Limitations. The measurements themselves are quite accurate, but trends may not indicate any issues that can be addressed locally. Weather patterns have a large impact on air quality, as atmospheric conditions will determine the degree to which pollution is dissipated or stays around. Recent years have seen an increase in unhealthy air due to wildfires that are often over 100 miles away. The number and intensity of fires is also weather dependent. It is best to look at air quality data through multi-year averaging to get a clearer picture of trends in locally-generated pollution.
Bureau of Economic Analysis (BEA) employment and income data. BEA provides a wide range of economic data at the state, county and metropolitan area level. BEA gets its basic data from other government agencies and creates unique datasets that illustrate important aspects of local economies. The Indexer uses BEA data for much of its reporting on county-level economics.
Limitations. BEA data is very high quality. By using several data sources it diminishes limitations inherent in each source. Each BEA dataset has notations on methodology which will discuss limitations of that particular data.
Bureau of Labor Statistics (BLS) employment data. BLS collects employment data through surveys and through administrative sources such as unemployment insurance filings. Data is provided at the state, county and metro area level. Data is available on a quarterly or monthly basis, and much of the data can be seasonally adjusted.
Limitations. BLS surveys are large, but even so, they will be subject to some sampling error. Unemployment insurance data, while very detailed with respect to industries, does not capture the self-employed and is subject to mis-reporting of job locations.
Bureau of Labor Statistics (BLS) price data. BLS provides the most commonly used measures of prices and inflation. Inflation indices are calibrated for different geographies and baskets of goods. The Indexer uses the BLS “All urban consumers” index to adjust data for inflation.
Limitations. Price measures are always based on baskets of goods and services across many geographic areas, so can only approximate the actual inflation experienced by consumers in any one place. Traded goods tend to have stable prices across the country, but untraded goods, like housing and utilities, can vary widely and are captured imperfectly in inflation measures.
Washington State Department of Employment Security (DES) employment data. DES is part of the national network of state agencies that coordinate employment data collection with the U.S. Bureau of Labor Statistics (BLS). Data will be similar, using a combination of survey and UI tax return information. DES reconciles their data more often the BLS, and will have more up-to-date data in many cases. DES also issues “covered employment” reports that only include employees covered by UI. These reports go into significant industry detail, using six-digit NAICS codes at the state level and three-digit codes at the county level.

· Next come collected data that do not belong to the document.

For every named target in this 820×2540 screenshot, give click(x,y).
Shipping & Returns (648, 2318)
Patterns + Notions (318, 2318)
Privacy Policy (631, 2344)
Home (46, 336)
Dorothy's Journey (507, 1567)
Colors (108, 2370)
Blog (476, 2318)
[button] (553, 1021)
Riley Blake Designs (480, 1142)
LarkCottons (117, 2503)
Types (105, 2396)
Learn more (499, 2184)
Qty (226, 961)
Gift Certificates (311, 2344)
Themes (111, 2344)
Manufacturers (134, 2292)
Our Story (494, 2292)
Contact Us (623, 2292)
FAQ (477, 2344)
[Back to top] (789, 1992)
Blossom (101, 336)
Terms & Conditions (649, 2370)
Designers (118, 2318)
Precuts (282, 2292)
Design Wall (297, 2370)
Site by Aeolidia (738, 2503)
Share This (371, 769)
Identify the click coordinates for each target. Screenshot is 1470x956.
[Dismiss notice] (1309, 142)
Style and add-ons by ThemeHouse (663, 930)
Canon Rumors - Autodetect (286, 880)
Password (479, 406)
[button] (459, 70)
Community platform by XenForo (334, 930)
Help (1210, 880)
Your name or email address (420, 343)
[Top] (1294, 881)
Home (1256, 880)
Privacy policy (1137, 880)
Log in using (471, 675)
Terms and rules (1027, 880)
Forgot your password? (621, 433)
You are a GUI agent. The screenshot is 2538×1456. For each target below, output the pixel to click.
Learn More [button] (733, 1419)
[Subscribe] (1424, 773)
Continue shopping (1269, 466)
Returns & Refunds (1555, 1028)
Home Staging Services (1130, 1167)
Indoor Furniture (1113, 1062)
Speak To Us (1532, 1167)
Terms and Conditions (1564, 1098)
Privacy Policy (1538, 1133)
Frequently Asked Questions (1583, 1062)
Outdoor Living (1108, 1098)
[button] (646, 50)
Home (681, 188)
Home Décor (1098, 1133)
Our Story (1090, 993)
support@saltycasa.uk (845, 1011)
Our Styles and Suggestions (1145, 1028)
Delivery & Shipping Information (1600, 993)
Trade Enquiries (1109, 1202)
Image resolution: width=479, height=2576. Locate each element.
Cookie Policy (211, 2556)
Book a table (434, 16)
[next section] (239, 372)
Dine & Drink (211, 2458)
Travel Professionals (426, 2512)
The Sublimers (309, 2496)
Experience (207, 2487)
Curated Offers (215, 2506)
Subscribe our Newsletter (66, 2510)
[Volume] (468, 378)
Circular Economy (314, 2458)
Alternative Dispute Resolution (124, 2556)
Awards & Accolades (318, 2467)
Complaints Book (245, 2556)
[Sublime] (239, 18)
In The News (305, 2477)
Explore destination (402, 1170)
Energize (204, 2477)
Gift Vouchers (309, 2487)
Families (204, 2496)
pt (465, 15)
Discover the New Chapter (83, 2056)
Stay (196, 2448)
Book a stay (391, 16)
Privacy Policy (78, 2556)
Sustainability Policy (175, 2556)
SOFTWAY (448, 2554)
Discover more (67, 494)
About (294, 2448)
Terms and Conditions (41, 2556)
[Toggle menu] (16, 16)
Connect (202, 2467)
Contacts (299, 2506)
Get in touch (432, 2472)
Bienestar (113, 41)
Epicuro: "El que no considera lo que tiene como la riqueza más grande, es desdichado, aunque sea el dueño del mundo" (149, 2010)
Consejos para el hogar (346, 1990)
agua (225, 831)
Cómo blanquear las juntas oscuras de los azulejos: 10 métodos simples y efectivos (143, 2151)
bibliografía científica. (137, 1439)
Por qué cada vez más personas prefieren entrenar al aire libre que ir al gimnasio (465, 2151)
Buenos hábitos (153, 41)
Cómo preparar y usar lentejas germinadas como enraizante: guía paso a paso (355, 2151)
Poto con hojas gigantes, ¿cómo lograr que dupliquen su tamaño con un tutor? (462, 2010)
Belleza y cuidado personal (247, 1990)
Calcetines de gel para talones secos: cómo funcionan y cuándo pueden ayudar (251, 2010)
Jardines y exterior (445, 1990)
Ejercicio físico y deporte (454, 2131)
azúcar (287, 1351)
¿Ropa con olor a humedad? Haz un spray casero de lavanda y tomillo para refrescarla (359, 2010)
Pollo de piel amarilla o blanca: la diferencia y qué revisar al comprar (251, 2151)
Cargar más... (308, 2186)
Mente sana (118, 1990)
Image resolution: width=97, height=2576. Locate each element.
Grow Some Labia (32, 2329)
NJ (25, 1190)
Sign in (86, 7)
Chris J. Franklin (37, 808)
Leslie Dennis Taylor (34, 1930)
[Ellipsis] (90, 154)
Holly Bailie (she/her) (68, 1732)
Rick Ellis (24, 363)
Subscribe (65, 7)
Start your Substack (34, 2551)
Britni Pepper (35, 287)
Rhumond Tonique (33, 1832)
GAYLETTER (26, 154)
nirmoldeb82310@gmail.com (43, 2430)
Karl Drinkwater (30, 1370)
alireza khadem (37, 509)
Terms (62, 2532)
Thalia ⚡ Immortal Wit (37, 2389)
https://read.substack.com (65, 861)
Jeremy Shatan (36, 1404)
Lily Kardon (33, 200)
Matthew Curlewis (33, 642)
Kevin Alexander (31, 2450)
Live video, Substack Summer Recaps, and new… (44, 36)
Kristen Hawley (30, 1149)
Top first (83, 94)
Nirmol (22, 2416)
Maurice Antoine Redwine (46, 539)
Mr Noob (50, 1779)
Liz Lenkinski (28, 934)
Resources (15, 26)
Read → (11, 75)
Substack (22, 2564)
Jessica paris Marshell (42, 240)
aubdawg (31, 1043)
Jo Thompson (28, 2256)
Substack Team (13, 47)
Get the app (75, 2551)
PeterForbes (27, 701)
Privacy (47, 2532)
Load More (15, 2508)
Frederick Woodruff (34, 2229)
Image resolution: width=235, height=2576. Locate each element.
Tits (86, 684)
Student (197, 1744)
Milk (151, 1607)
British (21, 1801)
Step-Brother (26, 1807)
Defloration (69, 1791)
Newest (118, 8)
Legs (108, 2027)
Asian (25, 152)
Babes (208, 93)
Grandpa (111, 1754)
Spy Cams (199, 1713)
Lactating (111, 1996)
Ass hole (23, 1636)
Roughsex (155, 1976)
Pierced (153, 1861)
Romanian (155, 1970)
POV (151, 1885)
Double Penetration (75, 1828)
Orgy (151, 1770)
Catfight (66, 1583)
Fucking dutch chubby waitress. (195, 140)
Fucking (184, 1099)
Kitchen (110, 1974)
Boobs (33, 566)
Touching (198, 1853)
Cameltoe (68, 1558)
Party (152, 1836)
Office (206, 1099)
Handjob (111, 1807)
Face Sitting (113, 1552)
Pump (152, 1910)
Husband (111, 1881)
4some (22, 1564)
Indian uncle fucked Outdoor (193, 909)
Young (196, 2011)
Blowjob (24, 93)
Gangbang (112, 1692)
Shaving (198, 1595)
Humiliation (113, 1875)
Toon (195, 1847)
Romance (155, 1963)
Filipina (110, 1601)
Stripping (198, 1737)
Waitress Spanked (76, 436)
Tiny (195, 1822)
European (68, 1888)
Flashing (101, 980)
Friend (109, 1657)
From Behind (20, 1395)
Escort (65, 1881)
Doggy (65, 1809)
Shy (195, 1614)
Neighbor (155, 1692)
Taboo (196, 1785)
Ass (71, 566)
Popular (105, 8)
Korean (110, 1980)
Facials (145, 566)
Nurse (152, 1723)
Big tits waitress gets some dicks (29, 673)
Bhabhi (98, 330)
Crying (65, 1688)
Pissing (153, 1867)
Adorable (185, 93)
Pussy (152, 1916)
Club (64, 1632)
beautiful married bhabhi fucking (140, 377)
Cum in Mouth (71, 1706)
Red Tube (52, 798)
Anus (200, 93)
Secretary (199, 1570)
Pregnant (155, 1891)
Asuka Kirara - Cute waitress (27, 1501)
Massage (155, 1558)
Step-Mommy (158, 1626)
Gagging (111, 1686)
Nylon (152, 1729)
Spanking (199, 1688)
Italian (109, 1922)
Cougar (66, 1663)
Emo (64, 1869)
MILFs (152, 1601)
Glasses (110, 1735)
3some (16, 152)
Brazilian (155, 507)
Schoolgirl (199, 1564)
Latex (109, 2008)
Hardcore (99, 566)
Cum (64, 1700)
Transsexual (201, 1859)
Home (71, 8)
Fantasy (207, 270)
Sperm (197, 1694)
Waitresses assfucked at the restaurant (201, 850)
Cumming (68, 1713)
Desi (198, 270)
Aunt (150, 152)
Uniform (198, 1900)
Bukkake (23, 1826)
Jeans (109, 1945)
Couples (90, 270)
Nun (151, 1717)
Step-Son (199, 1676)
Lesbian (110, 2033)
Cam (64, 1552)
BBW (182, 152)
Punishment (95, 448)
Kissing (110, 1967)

Limitations. DES notes that its data “excludes proprietors, self-employed, members of armed forces, and private household employees.” Self-employment levels vary across the state, and many people have both employer income (subject to UI) and self-employed income. The BEA, which reports both, shows that about 20 percent of all jobs in Washington State are classified as self-employment, but not all of those will be the sold source of income for an individual.
Unionstats.com, union membership and coverage. This privately produced database is maintained by Barry Hirsch at Georgia State University and David Macpherson at Trinity University. It is based on data from the Current Population Survey (CPS), which is undertaken jointly by the Census Bureau and the Bureau of Labor Statistics (BLS).
Limitations. The CPS is a very large and sophisticated survey, so error rates can be expected to be quite low. Sampling at the metro area level should be adequate to identify trends in union membership and coverage.
Washington State Department of Health (DOH) death statistics. DOH publishes detailed data on locations and causes of death in the state. This includes details on death by various natural causes as well as death by accidents. Data is provided at the county level.
Limitations. The quality of the data is determined by the accuracy of the cause of death coding on death certificates. In many cases a decedent will have multiple causes of death (e.g. substance abuse leading to an accident) and only one will typically be reported. The data is accurate in reporting what appears on death certificates.
Defense Manpower Data Center (DMDC) military personnel. The DMDC publishes monthly reports on the uniformed, national guard, reserve and civilian personnel in each state for the Army, Navy, Air Force, Marine Corps and Coast Guard. Data also includes personnel in overseas installations.
Limitations. The data are highly accurate and up to date. Data is not provided for individual military installations.